═══ EXCERPTED RECORDS
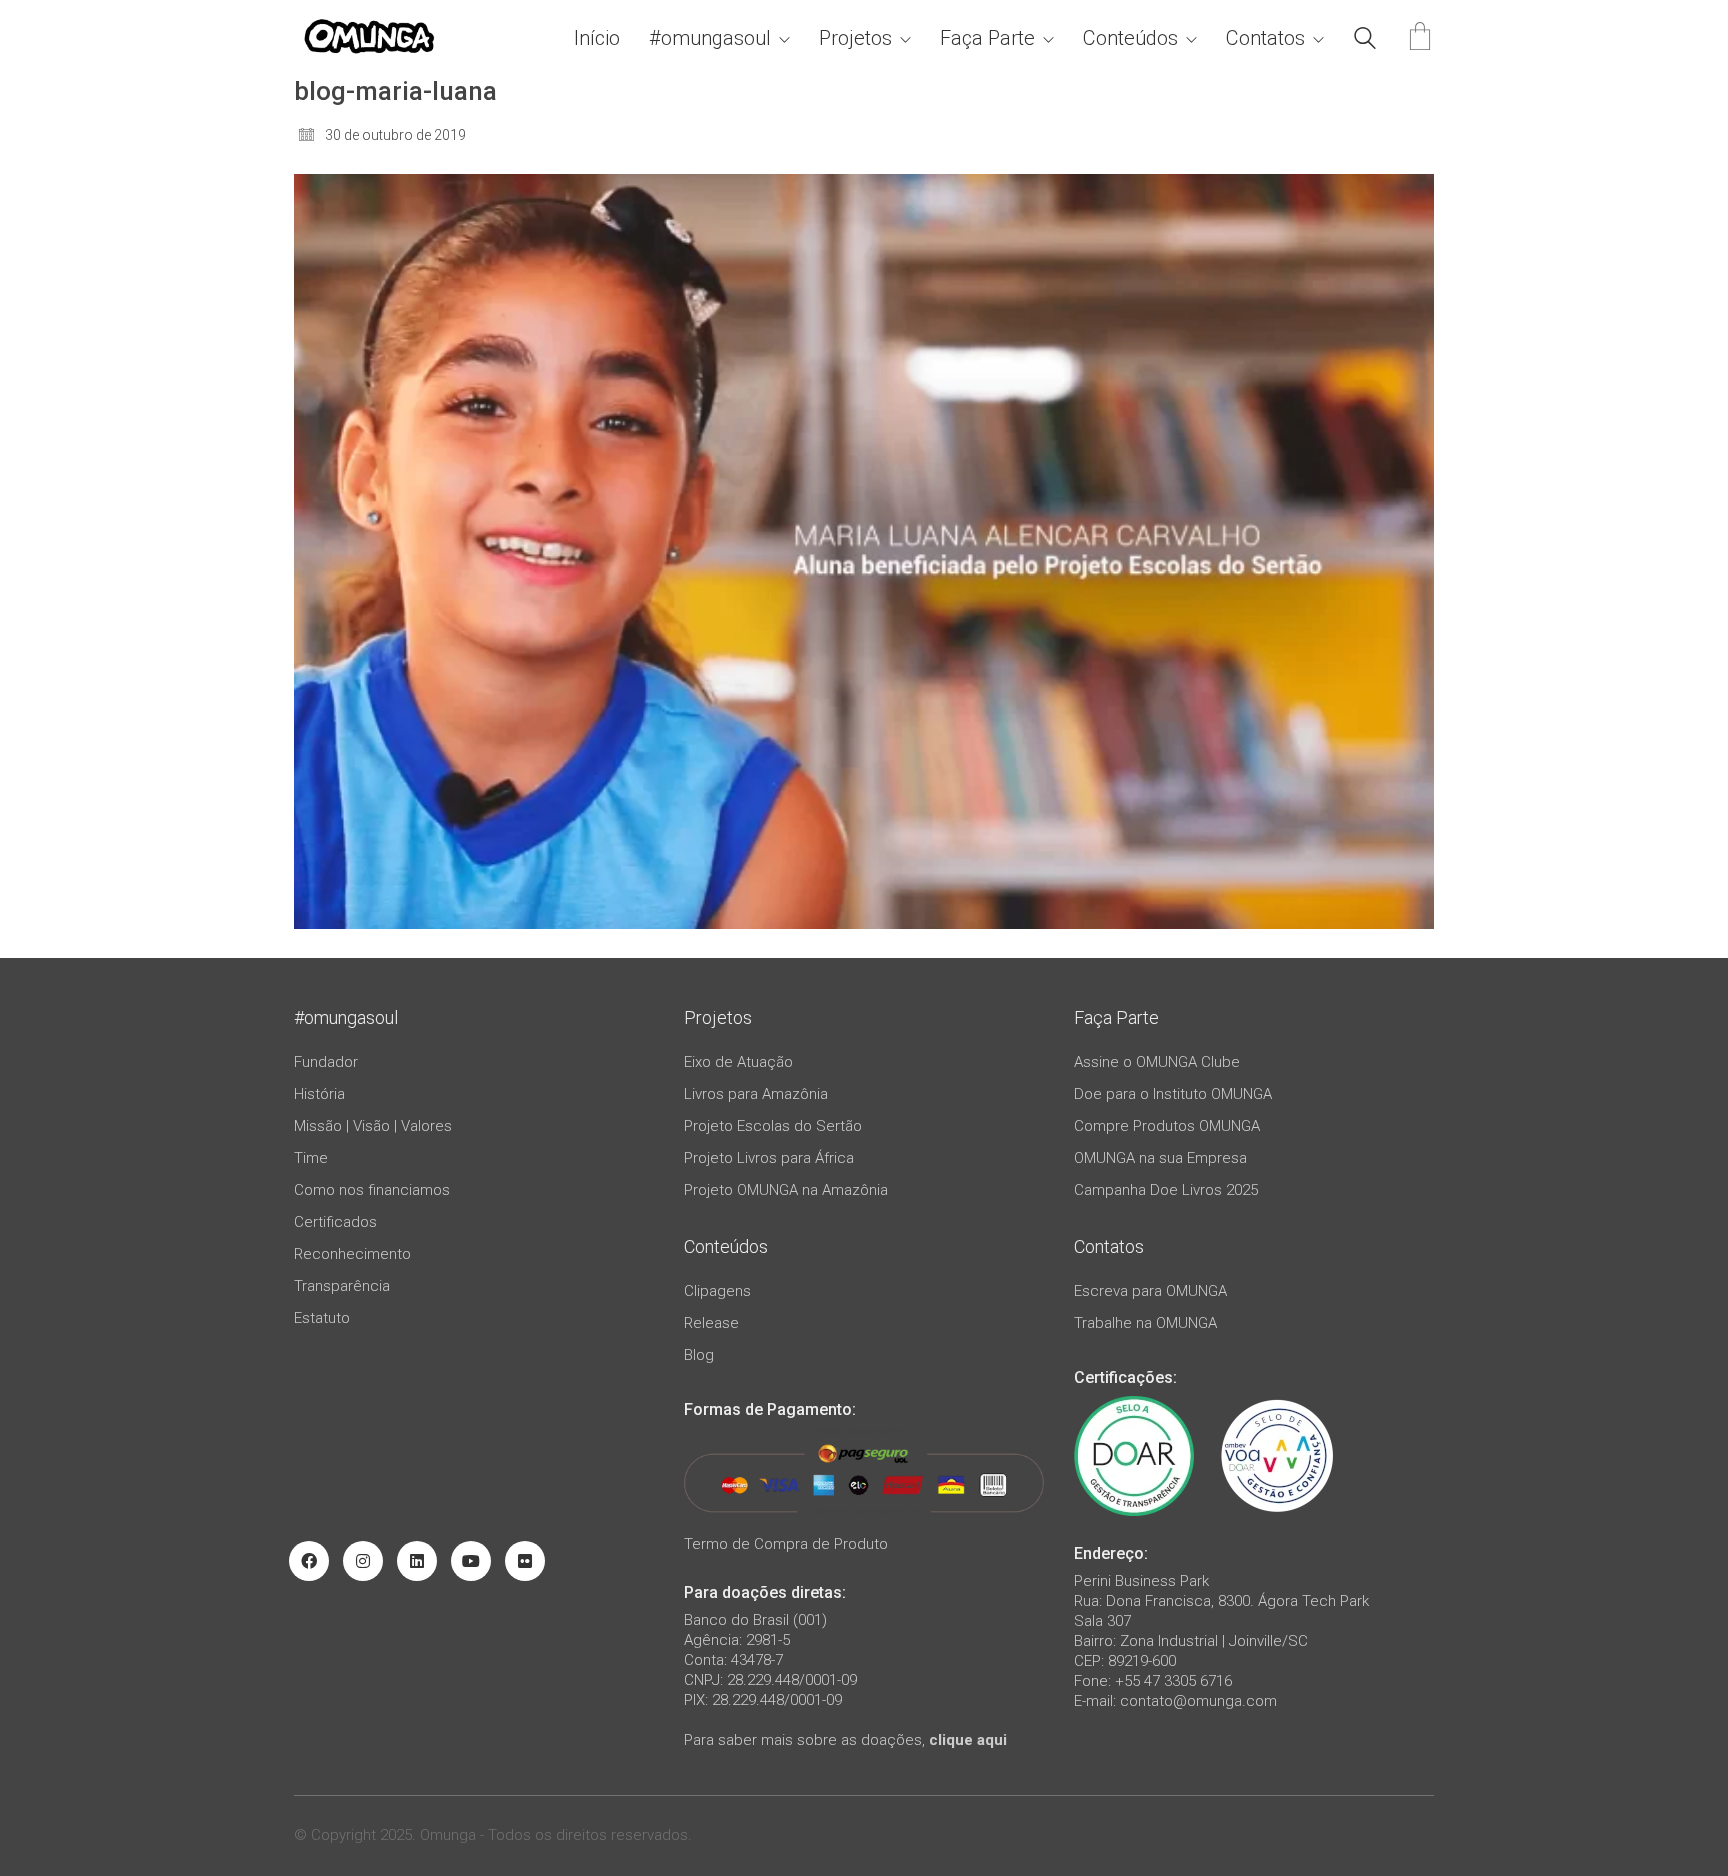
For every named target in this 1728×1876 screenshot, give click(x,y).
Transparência (342, 1286)
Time (311, 1158)
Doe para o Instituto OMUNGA (1173, 1094)
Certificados (335, 1222)
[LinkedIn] (417, 1561)
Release (711, 1323)
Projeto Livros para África (769, 1158)
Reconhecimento (352, 1254)
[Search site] (1365, 41)
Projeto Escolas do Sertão (773, 1126)
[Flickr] (525, 1561)
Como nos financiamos (372, 1190)
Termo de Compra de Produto (786, 1544)
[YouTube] (471, 1561)
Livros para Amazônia (756, 1094)
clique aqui (968, 1740)
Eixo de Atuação (738, 1062)
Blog (699, 1355)
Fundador (326, 1062)
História (319, 1094)
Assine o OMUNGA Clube (1157, 1062)
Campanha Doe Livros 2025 (1166, 1190)
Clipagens (717, 1291)
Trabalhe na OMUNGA (1145, 1323)
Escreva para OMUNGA (1150, 1291)
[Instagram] (363, 1561)
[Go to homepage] (369, 38)
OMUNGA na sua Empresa (1160, 1158)
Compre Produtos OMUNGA (1167, 1126)
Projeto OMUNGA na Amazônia (786, 1190)
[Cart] (1420, 38)
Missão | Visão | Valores (373, 1126)
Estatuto (322, 1318)
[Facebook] (309, 1561)
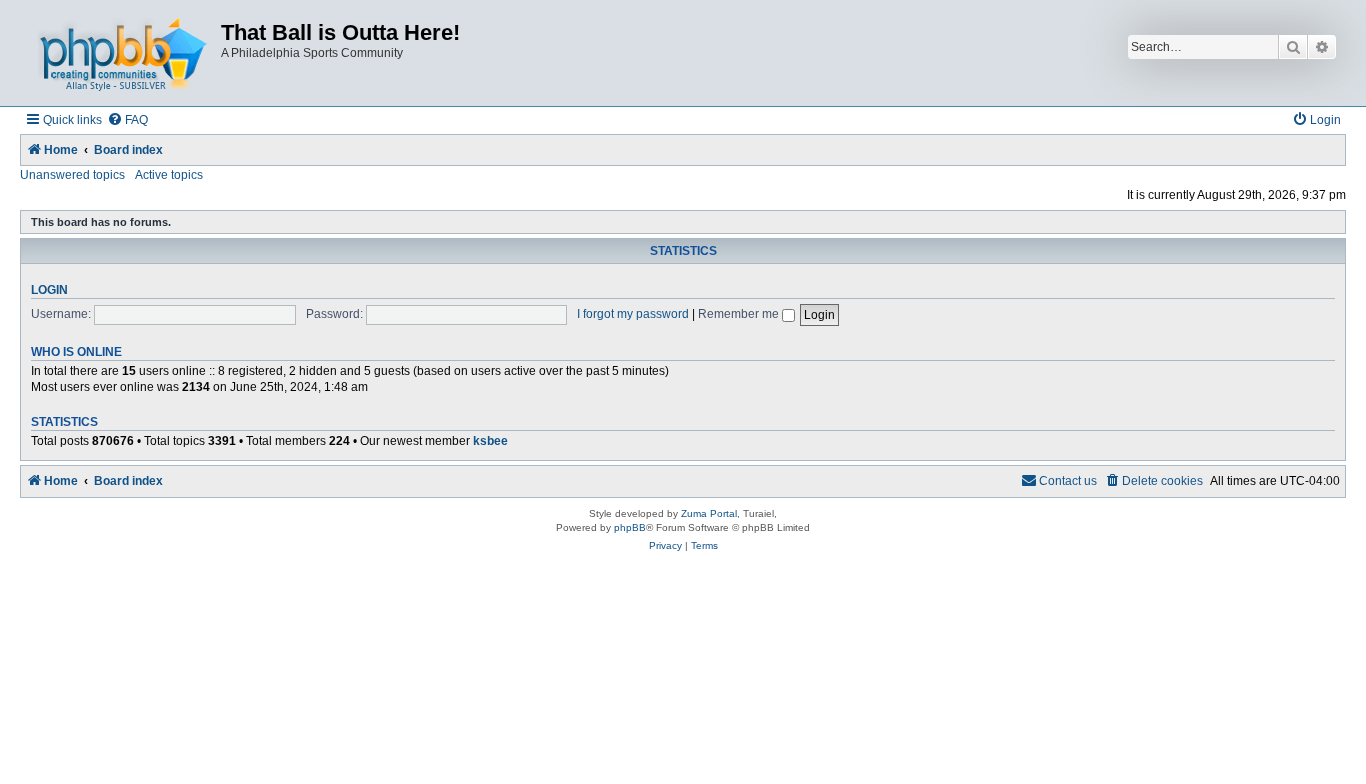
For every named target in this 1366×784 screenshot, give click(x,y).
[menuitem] (127, 120)
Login (49, 290)
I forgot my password (633, 314)
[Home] (123, 53)
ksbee (490, 441)
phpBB (630, 527)
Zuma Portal (709, 513)
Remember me (740, 314)
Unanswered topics (72, 175)
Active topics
══════
EXERCISE DIRECTIONS
The answer must consist of every line above that holds the string "screenshot", copied exactly.

SOLUTION
For every named target in this 1728×1876 screenshot, give click(x,y).
For every named target in this 1366×784 screenshot, give click(x,y).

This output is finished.